A Jefferson County, Texas couple purchased a home in Port Neches, Texas in 2002. They signed a typical mortgage agreement with a local bank. The mortgage was then sold to Compass Bank.

At some point, the plaintiffs fell behind in their mortgage payments. Compass Bank notified them of the delinquency in 2013. That year, the couple and Compass Bank entered into a loan modification agreement. Four months later, however, the bank alleged the homeowners were still in default.

The couple sued Compass in 2015, asking for more than a million dollars and an injunction. Plaintiffs alleged Compass Bank had misrepresented the terms of the 2013 agreement; breached the agreement; and engaged in deceptive trade practices.

After nearly three years of litigation, a jury rendered a verdict.

The jurors found Compass Bank failed to comply with the 2013 agreement and awarded the couple $72,995.45 in compensation. The jury also found Compass Bank engaged in deceptive acts and unconscionable actions.
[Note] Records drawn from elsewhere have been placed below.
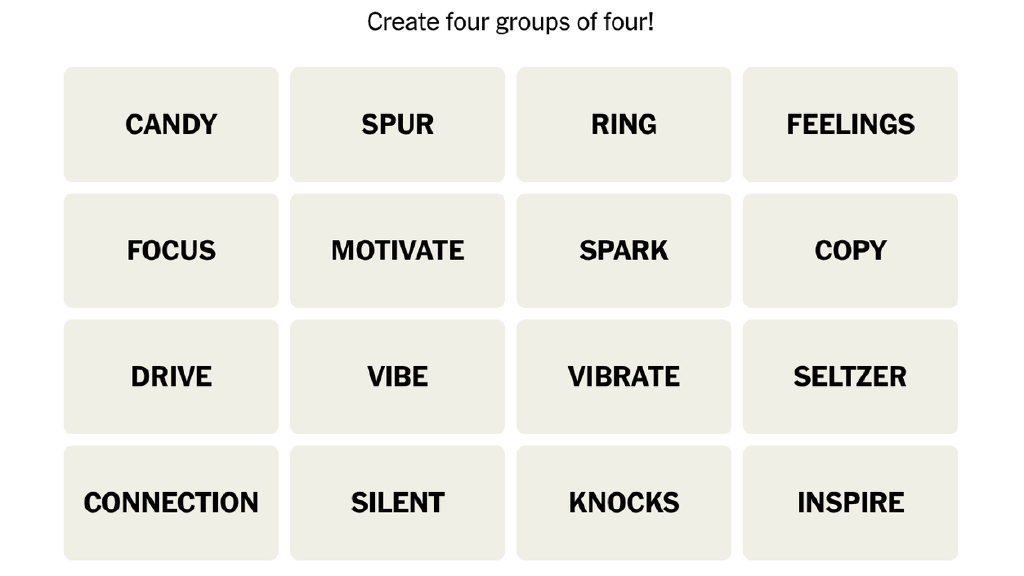
Task: Pick the KNOCKS tile
Action: [x=624, y=502]
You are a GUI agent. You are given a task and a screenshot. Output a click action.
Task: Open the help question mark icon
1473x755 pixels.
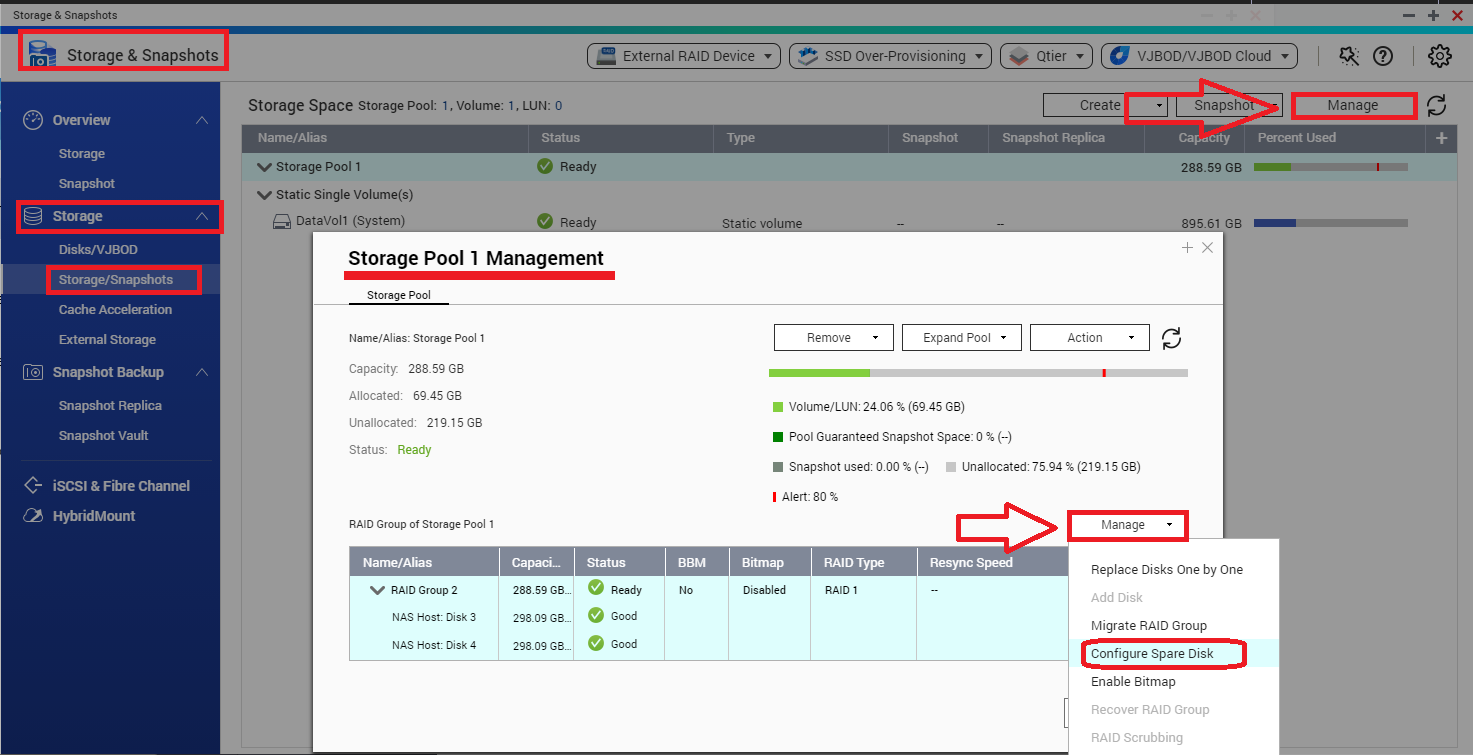click(x=1383, y=56)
Jurors also found Compass acted knowingly and awarded the couple $105,000. A total of $185,000.00 was also awarded as attorney's fees, which includes representation if Compass Bank appeals to the Texas Supreme Court.


The jury awarded the plaintiffs $4,000 each for their past mental anguish, but declined to award them damages for their future mental anguish or for past and future damage to their credit score. "JC jury hits Compass Bank with $370K verdict, half of amount awarded as attorney's fees," www.setexasrecord.com (Oct. 15, 2018).


Commentary

The jury awarded damages for attorney’s fees, breach of contract, and deceptive acts by the bank. However, the award could have been much higher.

In this case, the jury declined to award the plaintiffs damages for, among other things, injuries to their credit score. It should be noted that even though, in this instance, a damaged credit report was not considered an element of damages, it very well could be.

When evaluating a potential claim or exposure to liability arising from a financial institution’s breach, damage to a credit score should be one of the factors that is part of any decision. Given the ubiquity of credit and the increasing number of entities that rely on credit scores to assess consumers, renters, or purchasers, large verdicts with elements of damages arising from credit scores should not be overlooked. Set aside, for the moment, the pure financial impact of bad credit, such as the higher interest rates or higher insurance premiums that flow from low scores. A jury hearing of damage to a consumer’s financial reputation could return a verdict to compensate the plaintiff consumer who has been deprived of the ability to obtain the most basic services or perform the most routine of consumer transactions, such as renting an apartment or hotel room, or opening a bank account.

Although the Fair Credit Reporting Act (FCRA), 15 U.S.C. §1681 et seq. and case law interpreting the Act provide guidance, the damage to credit reputation is well-recognized outside of the Act. The U.S. Supreme Court has recognized that the concept of actual damages or actual injury embraces a far broader scope of harm than just direct pecuniary loss, and can include loss of reputation in the community, personal humiliation, and mental anguish and suffering.

For example, in 2005, the U.S. Sixth Circuit affirmed a judgment that included compensatory damages for lost credit and mortgage opportunities and damage to plaintiff’s reputation for creditworthiness, and the Third Circuit has also held credit denial letters were sufficient proof of actual damages to defeat a summary judgment.